### [Exercise]
The required output is the whole listing below, unchanged.

====== Given records

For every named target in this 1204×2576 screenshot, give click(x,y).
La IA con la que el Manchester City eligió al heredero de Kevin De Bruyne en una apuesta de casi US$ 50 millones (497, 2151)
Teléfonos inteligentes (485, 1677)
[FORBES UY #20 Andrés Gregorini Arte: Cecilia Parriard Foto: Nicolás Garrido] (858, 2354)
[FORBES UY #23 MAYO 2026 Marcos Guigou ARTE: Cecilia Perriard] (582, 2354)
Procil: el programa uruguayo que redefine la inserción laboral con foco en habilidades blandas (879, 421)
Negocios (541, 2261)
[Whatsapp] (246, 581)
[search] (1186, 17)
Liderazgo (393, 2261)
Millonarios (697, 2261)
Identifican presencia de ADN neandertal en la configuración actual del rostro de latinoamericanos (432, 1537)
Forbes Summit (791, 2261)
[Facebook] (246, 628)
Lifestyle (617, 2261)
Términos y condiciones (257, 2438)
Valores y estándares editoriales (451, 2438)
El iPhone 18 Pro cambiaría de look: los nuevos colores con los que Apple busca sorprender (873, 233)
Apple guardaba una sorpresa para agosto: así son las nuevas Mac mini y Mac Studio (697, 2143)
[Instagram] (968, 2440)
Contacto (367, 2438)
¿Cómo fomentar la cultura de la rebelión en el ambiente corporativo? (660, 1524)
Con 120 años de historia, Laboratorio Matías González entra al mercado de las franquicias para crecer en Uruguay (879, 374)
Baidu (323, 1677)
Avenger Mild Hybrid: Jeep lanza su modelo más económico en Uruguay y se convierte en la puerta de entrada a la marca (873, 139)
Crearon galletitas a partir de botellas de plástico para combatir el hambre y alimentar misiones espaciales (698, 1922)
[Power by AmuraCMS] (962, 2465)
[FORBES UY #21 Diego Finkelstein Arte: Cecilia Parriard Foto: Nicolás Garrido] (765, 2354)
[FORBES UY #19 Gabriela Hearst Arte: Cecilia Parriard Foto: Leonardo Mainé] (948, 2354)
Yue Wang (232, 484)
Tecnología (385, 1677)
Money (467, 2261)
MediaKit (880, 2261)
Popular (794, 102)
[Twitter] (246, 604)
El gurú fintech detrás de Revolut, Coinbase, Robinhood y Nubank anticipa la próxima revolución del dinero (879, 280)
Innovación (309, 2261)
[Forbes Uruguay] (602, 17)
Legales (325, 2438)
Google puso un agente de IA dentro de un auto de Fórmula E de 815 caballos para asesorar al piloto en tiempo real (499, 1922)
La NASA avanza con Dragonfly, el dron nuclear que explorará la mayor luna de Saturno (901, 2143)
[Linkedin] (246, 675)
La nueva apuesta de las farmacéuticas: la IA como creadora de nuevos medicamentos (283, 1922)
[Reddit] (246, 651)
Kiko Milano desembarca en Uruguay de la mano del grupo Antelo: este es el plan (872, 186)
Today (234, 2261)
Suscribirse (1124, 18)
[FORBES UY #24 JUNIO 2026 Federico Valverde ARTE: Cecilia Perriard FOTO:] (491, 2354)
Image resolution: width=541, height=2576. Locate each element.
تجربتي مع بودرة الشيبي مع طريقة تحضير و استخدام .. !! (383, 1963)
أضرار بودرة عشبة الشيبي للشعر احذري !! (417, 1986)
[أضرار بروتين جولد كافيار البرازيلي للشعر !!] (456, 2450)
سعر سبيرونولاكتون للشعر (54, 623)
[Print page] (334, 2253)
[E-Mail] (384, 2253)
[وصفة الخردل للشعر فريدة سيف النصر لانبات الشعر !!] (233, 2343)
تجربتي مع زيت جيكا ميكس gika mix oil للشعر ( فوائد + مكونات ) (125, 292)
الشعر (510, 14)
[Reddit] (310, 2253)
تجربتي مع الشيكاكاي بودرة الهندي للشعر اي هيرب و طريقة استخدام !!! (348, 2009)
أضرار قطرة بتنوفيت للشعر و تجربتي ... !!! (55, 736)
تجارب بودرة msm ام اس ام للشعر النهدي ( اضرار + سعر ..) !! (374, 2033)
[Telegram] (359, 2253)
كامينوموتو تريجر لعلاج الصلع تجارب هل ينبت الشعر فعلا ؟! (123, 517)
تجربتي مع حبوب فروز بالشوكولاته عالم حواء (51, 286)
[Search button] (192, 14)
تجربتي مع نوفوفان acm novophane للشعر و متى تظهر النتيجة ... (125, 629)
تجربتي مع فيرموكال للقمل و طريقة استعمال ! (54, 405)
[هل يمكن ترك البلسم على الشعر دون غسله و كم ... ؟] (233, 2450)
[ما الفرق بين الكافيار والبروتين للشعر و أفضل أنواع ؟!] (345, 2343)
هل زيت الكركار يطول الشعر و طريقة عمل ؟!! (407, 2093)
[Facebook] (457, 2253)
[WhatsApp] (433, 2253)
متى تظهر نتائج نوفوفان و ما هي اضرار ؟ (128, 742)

============

### [Exercise output]
For every named target in this 1204×2576 screenshot, give click(x,y).
La IA con la que el Manchester City eligió al heredero de Kevin De Bruyne en una apuesta de casi US$ 50 millones (497, 2151)
Teléfonos inteligentes (485, 1677)
[FORBES UY #20 Andrés Gregorini Arte: Cecilia Parriard Foto: Nicolás Garrido] (858, 2354)
[FORBES UY #23 MAYO 2026 Marcos Guigou ARTE: Cecilia Perriard] (582, 2354)
Procil: el programa uruguayo que redefine la inserción laboral con foco en habilidades blandas (879, 421)
Negocios (541, 2261)
[Whatsapp] (246, 581)
[search] (1186, 17)
Liderazgo (393, 2261)
Millonarios (697, 2261)
Identifican presencia de ADN neandertal en la configuración actual del rostro de latinoamericanos (432, 1537)
Forbes Summit (791, 2261)
[Facebook] (246, 628)
Lifestyle (617, 2261)
Términos y condiciones (257, 2438)
Valores y estándares editoriales (451, 2438)
El iPhone 18 Pro cambiaría de look: los nuevos colores con los que Apple busca sorprender (873, 233)
Apple guardaba una sorpresa para agosto: así son las nuevas Mac mini y Mac Studio (697, 2143)
[Instagram] (968, 2440)
Contacto (367, 2438)
¿Cómo fomentar la cultura de la rebelión en el ambiente corporativo? (660, 1524)
Con 120 años de historia, Laboratorio Matías González entra al mercado de las franquicias para crecer en Uruguay (879, 374)
Baidu (323, 1677)
Avenger Mild Hybrid: Jeep lanza su modelo más económico en Uruguay y se convierte en la puerta de entrada a la marca (873, 139)
Crearon galletitas a partir de botellas de plástico para combatir el hambre y alimentar misiones espaciales (698, 1922)
[Power by AmuraCMS] (962, 2465)
[FORBES UY #21 Diego Finkelstein Arte: Cecilia Parriard Foto: Nicolás Garrido] (765, 2354)
[FORBES UY #19 Gabriela Hearst Arte: Cecilia Parriard Foto: Leonardo Mainé] (948, 2354)
Yue Wang (232, 484)
Tecnología (385, 1677)
Money (467, 2261)
MediaKit (880, 2261)
Popular (794, 102)
[Twitter] (246, 604)
El gurú fintech detrás de Revolut, Coinbase, Robinhood y Nubank anticipa la próxima revolución del dinero (879, 280)
Innovación (309, 2261)
[Forbes Uruguay] (602, 17)
Legales (325, 2438)
Google puso un agente de IA dentro de un auto de Fórmula E de 815 caballos para asesorar al piloto en tiempo real (499, 1922)
La NASA avanza con Dragonfly, el dron nuclear que explorará la mayor luna de Saturno (901, 2143)
[Linkedin] (246, 675)
La nueva apuesta de las farmacéuticas: la IA como creadora de nuevos medicamentos (283, 1922)
[Reddit] (246, 651)
Kiko Milano desembarca en Uruguay de la mano del grupo Antelo: este es el plan (872, 186)
Today (234, 2261)
Suscribirse (1124, 18)
[FORBES UY #24 JUNIO 2026 Federico Valverde ARTE: Cecilia Perriard FOTO:] (491, 2354)
Image resolution: width=541, height=2576. Locate each element.
تجربتي مع بودرة الشيبي مع طريقة تحضير و استخدام .. !! (383, 1963)
أضرار بودرة عشبة الشيبي للشعر احذري !! (417, 1986)
[أضرار بروتين جولد كافيار البرازيلي للشعر !!] (456, 2450)
سعر سبيرونولاكتون للشعر (54, 623)
[Print page] (334, 2253)
[E-Mail] (384, 2253)
[وصفة الخردل للشعر فريدة سيف النصر لانبات الشعر !!] (233, 2343)
تجربتي مع زيت جيكا ميكس gika mix oil للشعر ( فوائد + مكونات ) (125, 292)
الشعر (510, 14)
[Reddit] (310, 2253)
تجربتي مع الشيكاكاي بودرة الهندي للشعر اي هيرب و طريقة استخدام !!! (348, 2009)
أضرار قطرة بتنوفيت للشعر و تجربتي ... !!! (55, 736)
تجارب بودرة msm ام اس ام للشعر النهدي ( اضرار + سعر ..) !! (374, 2033)
[Telegram] (359, 2253)
كامينوموتو تريجر لعلاج الصلع تجارب هل ينبت الشعر فعلا ؟! (123, 517)
تجربتي مع حبوب فروز بالشوكولاته عالم حواء (51, 286)
[Search button] (192, 14)
تجربتي مع نوفوفان acm novophane للشعر و متى تظهر النتيجة ... (125, 629)
تجربتي مع فيرموكال للقمل و طريقة استعمال ! (54, 405)
[هل يمكن ترك البلسم على الشعر دون غسله و كم ... ؟] (233, 2450)
[ما الفرق بين الكافيار والبروتين للشعر و أفضل أنواع ؟!] (345, 2343)
هل زيت الكركار يطول الشعر و طريقة عمل ؟!! (407, 2093)
[Facebook] (457, 2253)
[WhatsApp] (433, 2253)
متى تظهر نتائج نوفوفان و ما هي اضرار ؟ (128, 742)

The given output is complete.